What Do You Do with the Survivors?
The Case for Providing Career Building Training and Coaching While People are Still There
by Michael Rosenberg
Has anybody ever thought of the stupidity of training people to run their careers AFTER they have lost their job? Wouldn't the time to have done that while they were working for the organization so that they would become more engaged and have a an opportunity to become a top performer?
We had a project at a large financial services institution a few years back. They had read my second book Flexible Thinker Guide to Extreme Career Performance and decided to bring us in to do a series of half-day workshops to help their employees manage their own careers. The organization had gone through some major changes and the organization, quite wisely in my opinion, had decided that they many of their staff were dependent on the organization to manage their career. “They were in a loyalty mindset,” commented the Vice President of Human Resources “where their security was dependent on longevity. We wanted to shift them to a commitment mindset where their security rested on their accomplishments.” Support was also set up internally through the web and mentoring/coaching. The results were startling. People knew how to measure their accomplishments and became focused on becoming performers, knowing that that was they would be rewarded and their security lied.
The reason that I am telling this story is because Sandra Boyd (my co-author) on the book and I tried to really push the success we had and the idea of internal career management in organizations. The common response was, “Why would we want to teach people to control their own careers. They might leave.” Even with our client we had to drop the ‘career’ part and call the piece ‘Extreme Performance’ (which it the most fitting name anyway ) and had to do away with the reference of your job being C.E.O. of a company called ‘Me Inc.’ because the organization was concerned that we may be undermining loyalty a little too much. After talking to many organizations and telling them that this is really what they need because nobody can predict the future, I realized how brave that organization was for doing what they did.

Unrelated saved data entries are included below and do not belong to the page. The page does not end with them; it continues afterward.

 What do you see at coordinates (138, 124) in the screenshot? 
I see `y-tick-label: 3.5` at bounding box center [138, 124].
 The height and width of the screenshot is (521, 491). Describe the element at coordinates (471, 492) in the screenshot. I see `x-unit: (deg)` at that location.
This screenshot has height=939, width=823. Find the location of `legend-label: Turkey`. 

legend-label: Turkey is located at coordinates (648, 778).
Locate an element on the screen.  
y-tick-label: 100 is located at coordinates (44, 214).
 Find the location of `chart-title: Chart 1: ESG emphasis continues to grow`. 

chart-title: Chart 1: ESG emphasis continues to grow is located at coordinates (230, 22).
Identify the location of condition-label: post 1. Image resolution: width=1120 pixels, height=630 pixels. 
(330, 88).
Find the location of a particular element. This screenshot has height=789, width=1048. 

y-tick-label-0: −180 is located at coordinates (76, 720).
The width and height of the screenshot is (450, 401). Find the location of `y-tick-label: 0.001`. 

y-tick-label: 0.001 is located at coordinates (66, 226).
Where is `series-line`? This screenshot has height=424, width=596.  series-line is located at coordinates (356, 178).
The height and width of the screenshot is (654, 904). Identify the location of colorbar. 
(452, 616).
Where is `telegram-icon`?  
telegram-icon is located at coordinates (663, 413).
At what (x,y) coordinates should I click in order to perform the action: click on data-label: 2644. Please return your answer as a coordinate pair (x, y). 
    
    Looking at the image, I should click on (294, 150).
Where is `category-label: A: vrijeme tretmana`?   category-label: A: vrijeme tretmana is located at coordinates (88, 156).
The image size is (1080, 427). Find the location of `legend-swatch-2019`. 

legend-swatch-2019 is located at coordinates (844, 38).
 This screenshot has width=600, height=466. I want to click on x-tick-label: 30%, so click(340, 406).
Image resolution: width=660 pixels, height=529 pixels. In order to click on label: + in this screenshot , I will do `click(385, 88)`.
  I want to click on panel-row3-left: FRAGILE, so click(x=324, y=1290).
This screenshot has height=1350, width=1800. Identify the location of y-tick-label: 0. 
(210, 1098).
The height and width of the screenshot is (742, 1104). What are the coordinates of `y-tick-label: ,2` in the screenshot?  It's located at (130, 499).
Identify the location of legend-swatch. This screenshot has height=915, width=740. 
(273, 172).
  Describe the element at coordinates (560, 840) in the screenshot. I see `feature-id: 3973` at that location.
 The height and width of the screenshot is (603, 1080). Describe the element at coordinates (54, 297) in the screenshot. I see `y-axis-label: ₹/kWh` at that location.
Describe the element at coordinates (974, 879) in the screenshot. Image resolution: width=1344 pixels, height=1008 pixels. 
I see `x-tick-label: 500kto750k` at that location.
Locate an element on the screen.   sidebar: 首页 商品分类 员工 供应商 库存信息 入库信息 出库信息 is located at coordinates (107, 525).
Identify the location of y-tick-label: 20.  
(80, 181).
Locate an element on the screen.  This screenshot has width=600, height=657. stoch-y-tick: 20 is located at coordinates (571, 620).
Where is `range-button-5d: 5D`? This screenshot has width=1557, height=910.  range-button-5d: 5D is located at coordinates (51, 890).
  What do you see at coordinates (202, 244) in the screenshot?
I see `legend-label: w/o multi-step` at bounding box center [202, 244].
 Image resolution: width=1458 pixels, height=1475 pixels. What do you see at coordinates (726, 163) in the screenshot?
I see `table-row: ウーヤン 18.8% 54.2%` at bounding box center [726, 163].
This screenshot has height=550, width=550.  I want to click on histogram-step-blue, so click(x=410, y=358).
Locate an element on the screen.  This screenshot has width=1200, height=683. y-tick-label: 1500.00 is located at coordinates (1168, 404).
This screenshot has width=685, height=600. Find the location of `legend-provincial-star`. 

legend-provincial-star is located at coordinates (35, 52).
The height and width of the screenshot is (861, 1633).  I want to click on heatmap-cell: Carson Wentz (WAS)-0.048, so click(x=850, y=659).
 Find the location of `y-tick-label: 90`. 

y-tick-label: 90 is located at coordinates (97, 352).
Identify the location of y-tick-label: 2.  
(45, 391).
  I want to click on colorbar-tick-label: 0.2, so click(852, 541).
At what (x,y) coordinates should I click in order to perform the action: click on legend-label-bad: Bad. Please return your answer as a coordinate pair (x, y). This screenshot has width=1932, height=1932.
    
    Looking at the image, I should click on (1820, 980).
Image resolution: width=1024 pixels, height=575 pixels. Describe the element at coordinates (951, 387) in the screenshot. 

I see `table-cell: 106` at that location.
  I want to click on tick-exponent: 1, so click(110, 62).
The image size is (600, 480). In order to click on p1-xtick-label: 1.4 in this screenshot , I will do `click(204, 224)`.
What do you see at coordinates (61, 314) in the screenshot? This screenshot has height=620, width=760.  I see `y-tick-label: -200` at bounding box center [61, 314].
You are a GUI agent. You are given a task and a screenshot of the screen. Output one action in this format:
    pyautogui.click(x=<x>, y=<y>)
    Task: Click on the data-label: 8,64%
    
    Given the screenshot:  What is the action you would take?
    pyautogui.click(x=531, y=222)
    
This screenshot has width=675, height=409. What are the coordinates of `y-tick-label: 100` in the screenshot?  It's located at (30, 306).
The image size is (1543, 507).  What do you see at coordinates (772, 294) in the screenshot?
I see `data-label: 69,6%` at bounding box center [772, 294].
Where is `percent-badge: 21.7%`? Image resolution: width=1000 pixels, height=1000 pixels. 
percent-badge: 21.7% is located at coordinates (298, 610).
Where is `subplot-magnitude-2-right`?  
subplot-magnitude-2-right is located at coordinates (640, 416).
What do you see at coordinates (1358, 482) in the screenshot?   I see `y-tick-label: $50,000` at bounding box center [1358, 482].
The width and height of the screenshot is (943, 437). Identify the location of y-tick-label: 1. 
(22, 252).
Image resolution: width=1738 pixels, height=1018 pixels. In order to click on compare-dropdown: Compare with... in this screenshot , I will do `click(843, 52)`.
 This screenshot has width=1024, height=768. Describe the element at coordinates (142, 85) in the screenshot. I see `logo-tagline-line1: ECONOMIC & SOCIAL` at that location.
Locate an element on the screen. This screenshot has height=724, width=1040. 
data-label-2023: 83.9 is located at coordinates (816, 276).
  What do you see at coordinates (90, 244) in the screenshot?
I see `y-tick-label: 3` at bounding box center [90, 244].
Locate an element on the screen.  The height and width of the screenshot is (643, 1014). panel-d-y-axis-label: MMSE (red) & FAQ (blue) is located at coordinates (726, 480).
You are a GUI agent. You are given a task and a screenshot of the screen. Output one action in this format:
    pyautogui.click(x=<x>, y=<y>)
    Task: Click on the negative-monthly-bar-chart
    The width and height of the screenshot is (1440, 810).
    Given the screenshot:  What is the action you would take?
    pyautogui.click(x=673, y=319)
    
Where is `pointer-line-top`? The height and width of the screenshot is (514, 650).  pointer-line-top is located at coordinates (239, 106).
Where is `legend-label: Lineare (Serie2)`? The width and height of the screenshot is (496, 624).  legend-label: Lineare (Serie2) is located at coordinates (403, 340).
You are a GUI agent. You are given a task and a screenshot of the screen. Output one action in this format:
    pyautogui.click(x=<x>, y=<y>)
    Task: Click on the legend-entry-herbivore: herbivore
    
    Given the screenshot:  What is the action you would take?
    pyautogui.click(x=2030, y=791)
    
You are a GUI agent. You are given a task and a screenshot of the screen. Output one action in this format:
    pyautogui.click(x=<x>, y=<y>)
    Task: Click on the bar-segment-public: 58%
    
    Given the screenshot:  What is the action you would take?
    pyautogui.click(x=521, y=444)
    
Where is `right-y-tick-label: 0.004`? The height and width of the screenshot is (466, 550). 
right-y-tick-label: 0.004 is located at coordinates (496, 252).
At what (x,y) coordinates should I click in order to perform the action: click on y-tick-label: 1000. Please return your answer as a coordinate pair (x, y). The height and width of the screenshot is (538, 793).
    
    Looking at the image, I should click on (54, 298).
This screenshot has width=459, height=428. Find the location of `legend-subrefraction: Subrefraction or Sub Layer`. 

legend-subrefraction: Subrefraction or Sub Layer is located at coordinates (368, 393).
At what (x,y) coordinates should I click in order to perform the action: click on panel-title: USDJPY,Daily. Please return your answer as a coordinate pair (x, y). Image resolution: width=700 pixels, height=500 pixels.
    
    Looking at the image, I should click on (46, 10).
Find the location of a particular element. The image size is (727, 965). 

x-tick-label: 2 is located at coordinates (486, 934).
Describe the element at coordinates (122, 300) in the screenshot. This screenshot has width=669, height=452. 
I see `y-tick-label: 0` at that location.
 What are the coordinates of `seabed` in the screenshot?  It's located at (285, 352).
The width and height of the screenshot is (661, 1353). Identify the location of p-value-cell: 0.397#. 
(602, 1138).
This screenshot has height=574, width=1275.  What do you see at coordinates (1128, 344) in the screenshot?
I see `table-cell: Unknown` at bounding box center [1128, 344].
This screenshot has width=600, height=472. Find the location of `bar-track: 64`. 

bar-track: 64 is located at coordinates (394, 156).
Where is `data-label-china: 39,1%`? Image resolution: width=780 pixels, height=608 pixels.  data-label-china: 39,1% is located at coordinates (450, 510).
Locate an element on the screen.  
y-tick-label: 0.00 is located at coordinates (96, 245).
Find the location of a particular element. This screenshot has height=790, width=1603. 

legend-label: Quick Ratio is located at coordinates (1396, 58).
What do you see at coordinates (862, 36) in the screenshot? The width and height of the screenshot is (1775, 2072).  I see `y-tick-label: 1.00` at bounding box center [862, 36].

The reason that I am sharing this story is that obviously we are in difficult times. The organizational development and learning part my own practice has been very hard hit as organizations cut out all ‘non-essential spending’. We have refocused our energy as well in the career transition program that was the basis of the book to offer outplacement services. I cannot, however, help but think about the illogic of outplacement. After all, you are spending significant sums of money after people leave. You are not engendering ‘good feelings’ of the organization, the organization is not benefiting through increased performance and engagement and it really is not benefiting people to help them when it they are already out the door. It is tough to focus at the top of Maslow’s hierarchy of needs (self-actualization) and process new information when you are at the bottom of the hierarchy (basic), which is just finding a job. At this point too, there are no opportunities to create, measure and record the accomplishments that make up the basis of behavioral interviewing.
What to do with the survivors? Moving beyond career transition
How many of you are doing programs for the survivors? You have downsized the organization and now you have the people left whom you really want to keep. In fact, you HAVE to keep them in order to say in business. The problem is they are stressed out, not knowing if the ax is going to fall on them and then having to do more with less. What are you doing for them? How are you going to keep them engaged? Guess what, if they are so important to your organization they are probably just as valuable to other organizations. You may also be facing a retention issue as people get frustrated that a lot of the support that allowed them to become high performers is gone and they are not really sure where they stand as well. You may think that they should just be happy to keep their jobs (and they may) but once again it is a short-term solution. What I always laugh at is when I talk to organizations and they tell me they are going to give them more project management or sales training because those are the ‘core of our business’. No they are not the cores of your business. The people who work for you are the cores of your business.
Now is the time that your organization should be investing in internal career management. We have a change management course that is very good, but right now I will be the first to tell you even that is not even enough. You are asking people to do more with less. You want to keep them engaged so that you can still provide the service or product that people are depending on you for. You still need to retain good people and keep them engaged, especially if you are asking them to do more with less. What you need to do is to help your people think differently – about your organization, their careers and their performance (Does Human Resources have an Impact).
Bad times, like good times, come and go. Only those who have a culture of commitment where people’s security lies in their performance and not in the organization will be able to survive and grow.